● **BRIEF 1**: Based on the Attitude Seeds thread, say whether each statement agrees with it, answering yes or no and quoting the deciding words: (a) One poster reports that orders reach the east coast of the USA from the UK in 5-6 days. (b) Disco94 recommends the discount code 420. (c) Wolfie placed an order on Nov. 30th.
● **BRIEF 2**: Format part of the records as a numbered list, starting at the line that has "Click the Change photo link" and going through the end of the records. Skip blank lines and leave the pictures out.
=== PROVIDED PASSAGE ===
# Attitude Seeds???



## I Eat Valium

Has anyone here ordered from them? They have some awesome 
freebies if u spend a little $ with them, and you get a t-shirt with 
your order. Oh and a tracking number...


----------



## andy52

try it and give us a report.somebody has to break the ice.


----------



## mistisrising

I've seen a good review on them before, but don't quote me. I thought it was here, but I can't find it, so search it on a few other forums.


----------



## 420usagrow

7 orders in last 14 months with no confiscations at all! They arrive in east coast USA from UK in 5-6 days after ordering. Very stealthy and a great selection. I am getting ready to place an order for Seedism BLZ Bud feminized seeds in a day or so! They have a track and trace option which is really cool to keep up with the progress from their warehouse to your door. And you get 5 free G13 Thai Skunk seeds with orders over $99.00 and another 5 free G13 Power Skunk seeds for a total of $150.00. I am sold on these guys (obviously!). 420usagrow


----------



## Wolfie

Ordered a few seeds on Oct. 30th, will post the results when I get them.


----------



## Disco94

Just got mine in today!  They have an excellent source from breeders, large choice.  And you gotta love their pick n' mix.  Use discount code 420 for a little discount.  Oh yea... pretty cool T-Shirt too.  And you can get your package Guaranteed for a little extra.


----------



## st00ner

Only seed bank I order from. 100% reliable IMO

use 420 as your discount code to save some cash. Also, they give you free seeds with every order (I got one Fem Durban Poison and 5 power skunk seeds with my 10 Lowryder #2's)
=== PROVIDED DATA ===
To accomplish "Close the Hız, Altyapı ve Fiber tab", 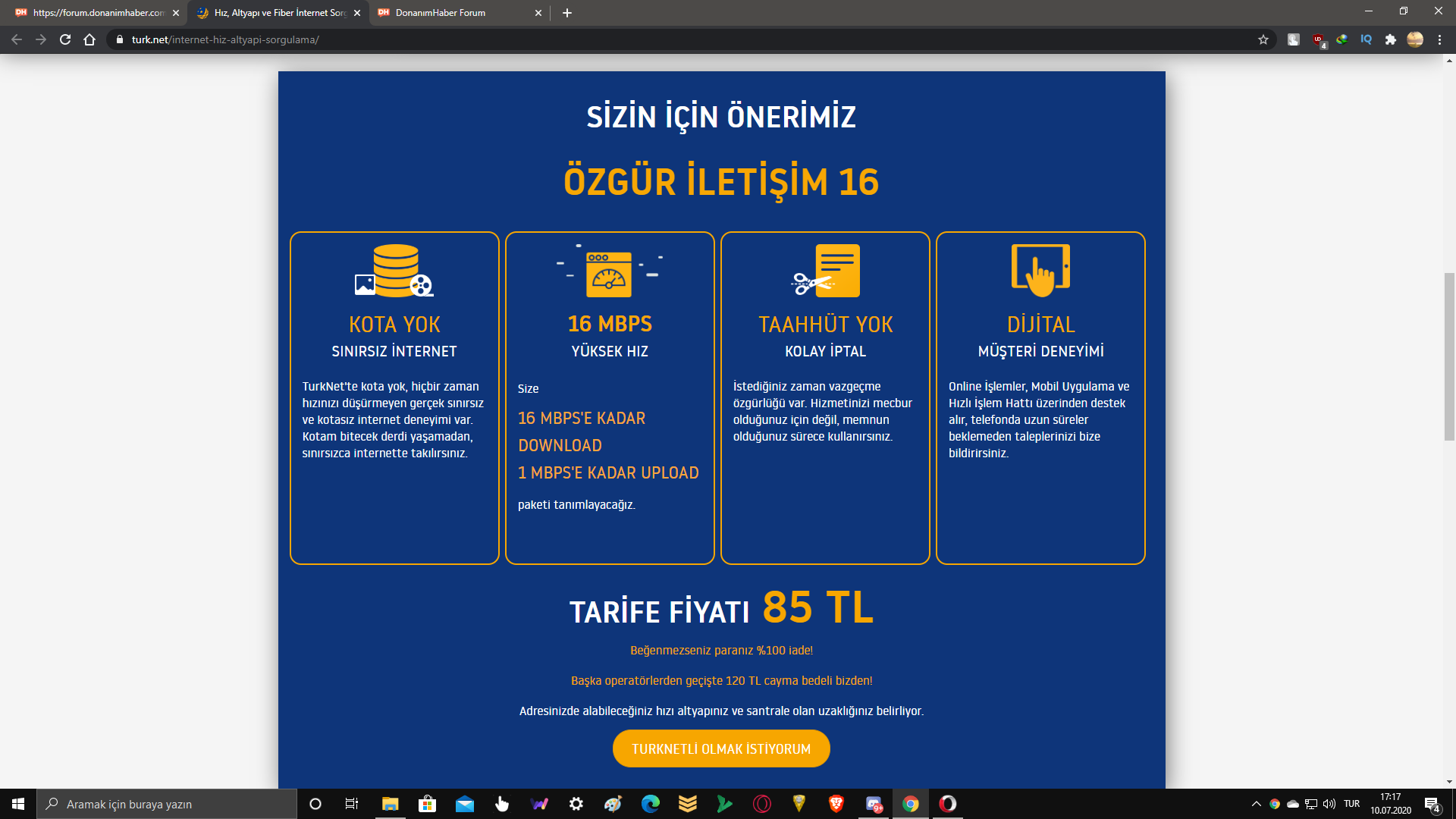I will [x=357, y=13].
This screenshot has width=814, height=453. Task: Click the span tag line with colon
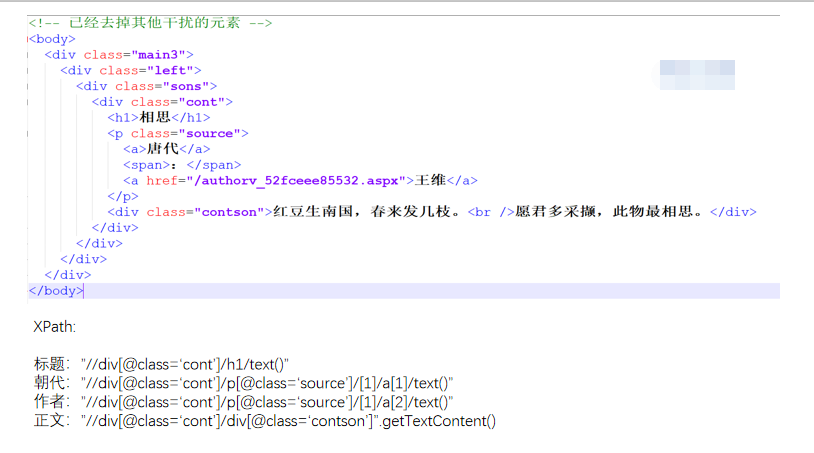[182, 165]
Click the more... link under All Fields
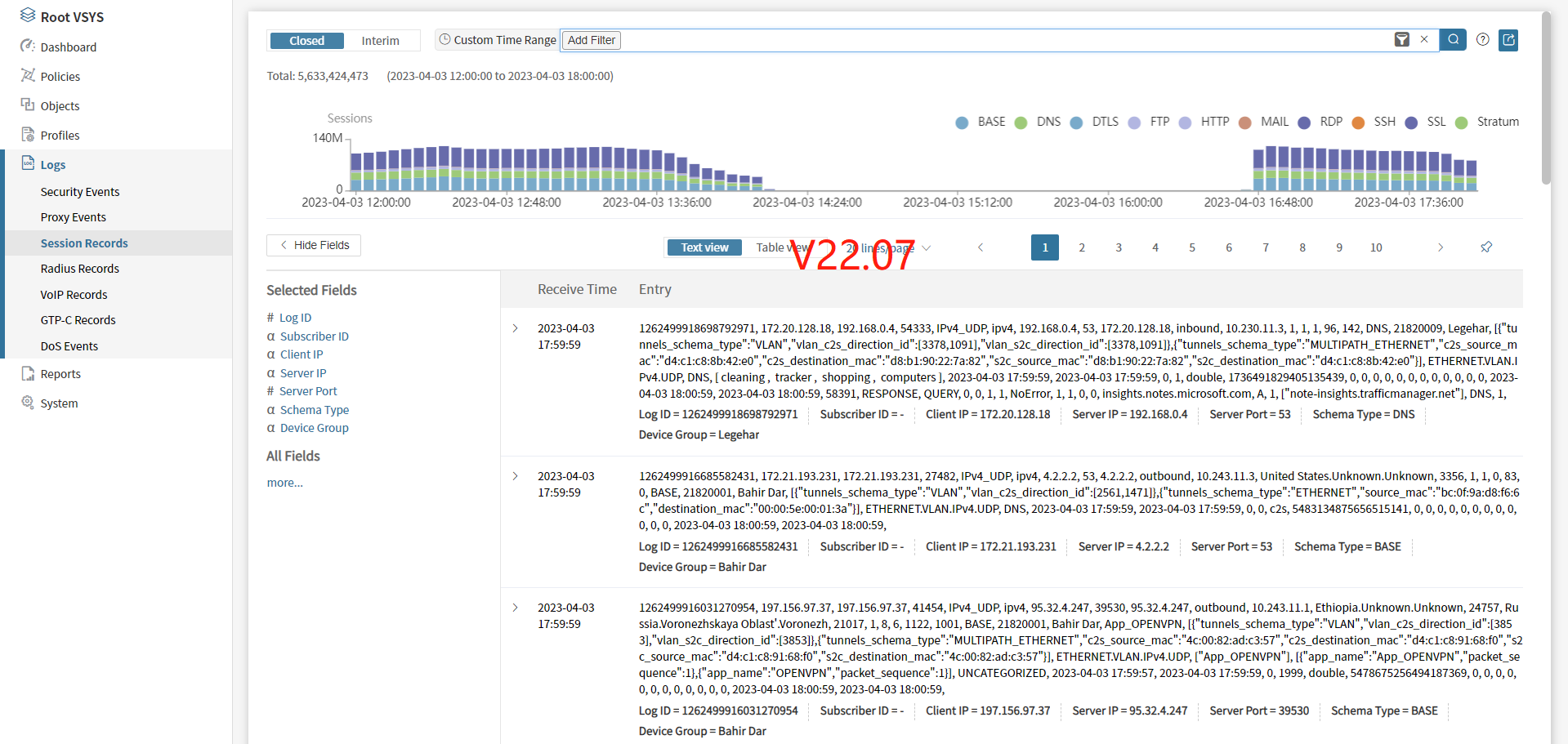 pyautogui.click(x=284, y=483)
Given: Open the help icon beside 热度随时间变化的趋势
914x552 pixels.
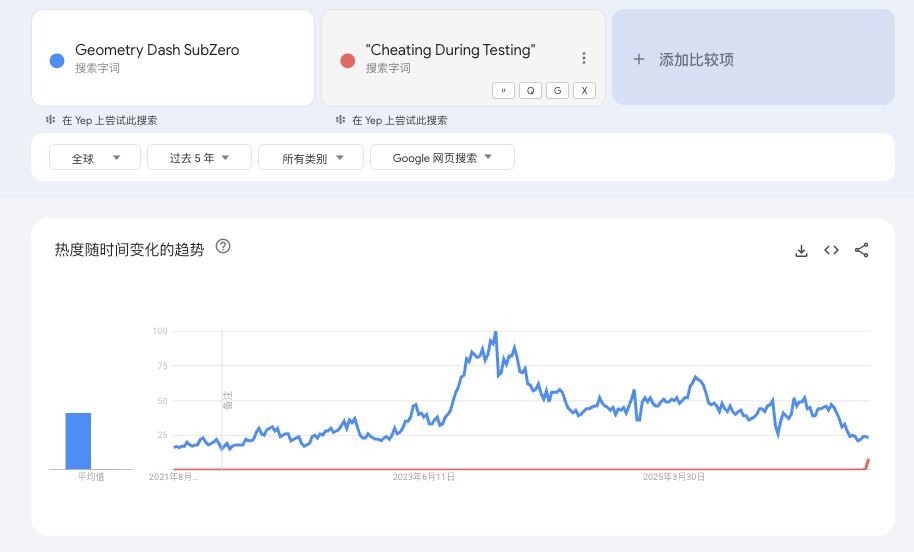Looking at the screenshot, I should pos(223,247).
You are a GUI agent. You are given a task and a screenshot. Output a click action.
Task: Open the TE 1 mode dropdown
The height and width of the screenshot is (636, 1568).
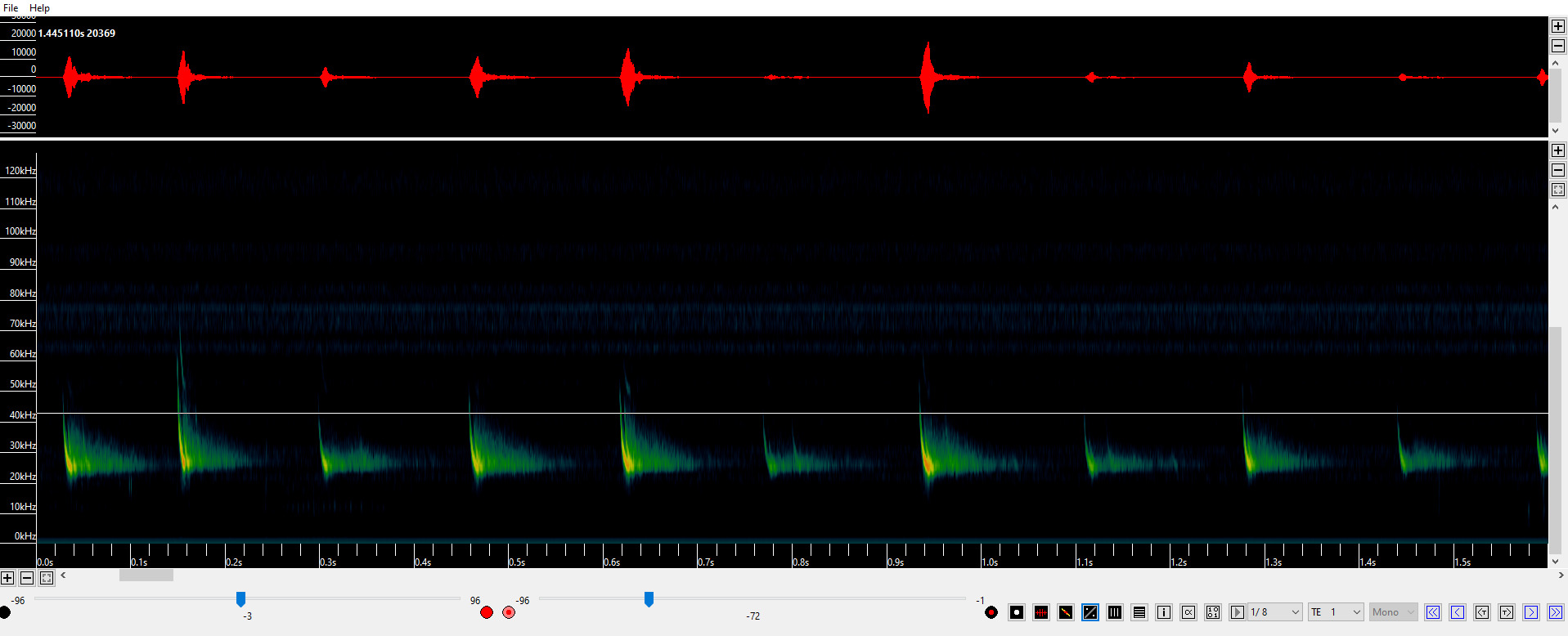(x=1356, y=612)
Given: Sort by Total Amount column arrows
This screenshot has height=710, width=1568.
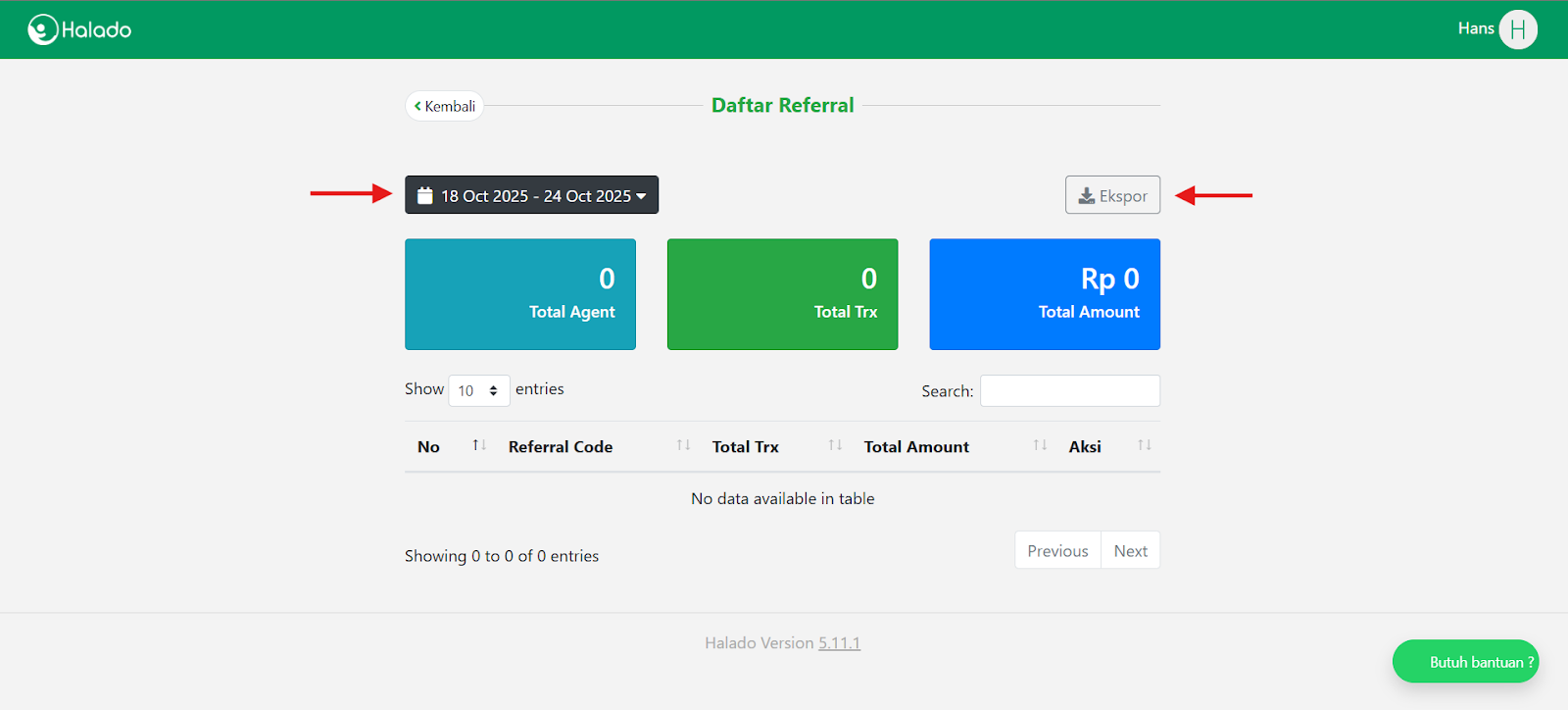Looking at the screenshot, I should [x=1040, y=445].
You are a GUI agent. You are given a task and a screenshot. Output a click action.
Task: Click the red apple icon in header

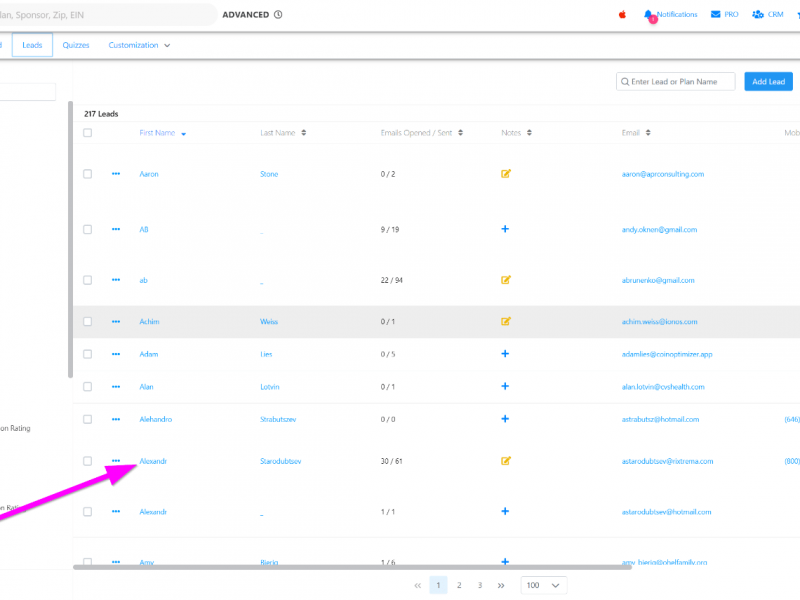click(x=622, y=15)
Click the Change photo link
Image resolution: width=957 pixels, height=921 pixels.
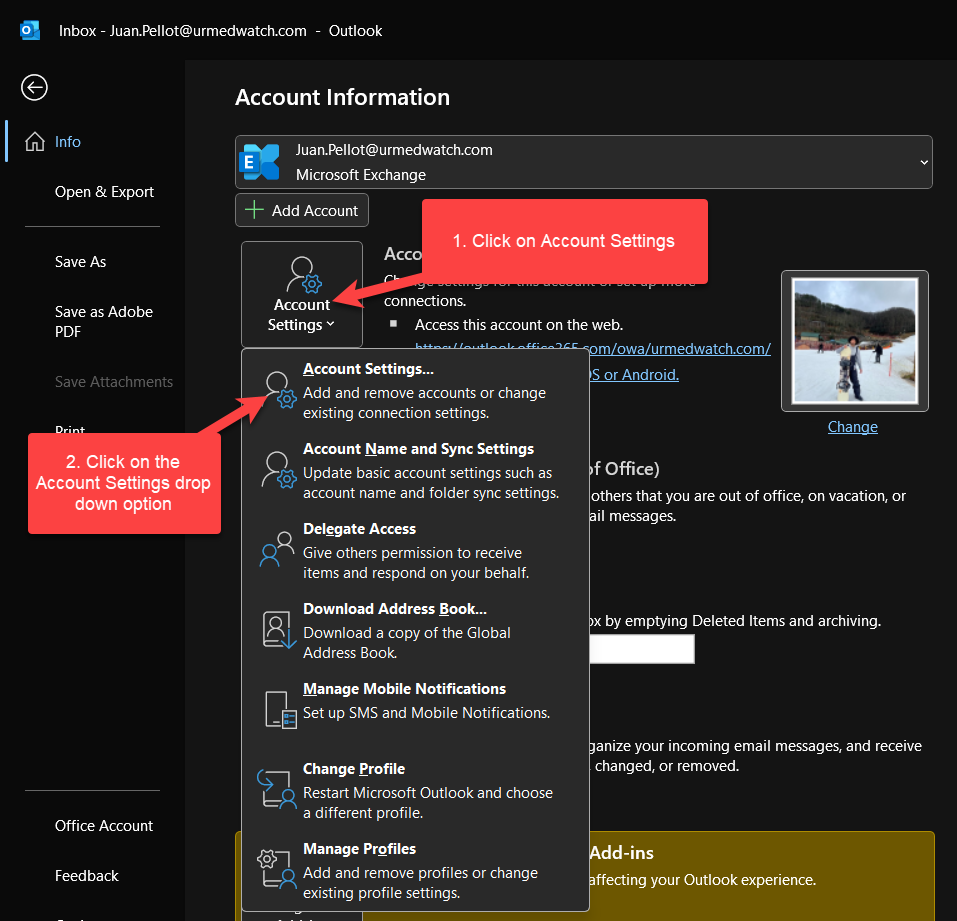click(x=852, y=427)
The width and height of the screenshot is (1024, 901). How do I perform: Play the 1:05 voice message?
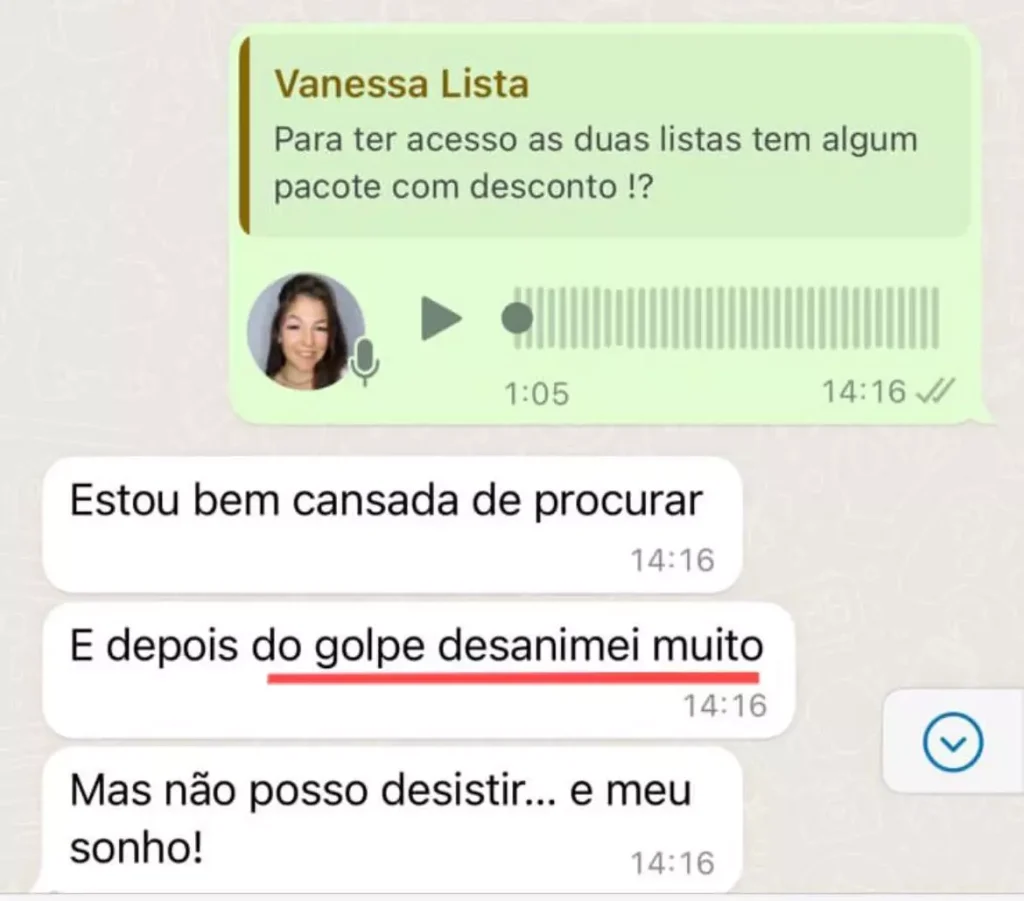click(441, 319)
===
● **PROBLEM SOLUTION 1**:
(a) Yes: "They arrive in east coast USA from UK in 5-6 days after ordering."
(b) Yes: "Use discount code 420 for a little discount."
(c) No: "Ordered a few seeds on Oct. 30th"

● **PROBLEM SOLUTION 2**:
1. Click the Change photo link
2. Image resolution: width=957 pixels, height=921 pixels.
3. click(x=852, y=427)
4. The width and height of the screenshot is (1024, 901). How do I perform: Play the 1:05 voice message?
5. click(441, 319)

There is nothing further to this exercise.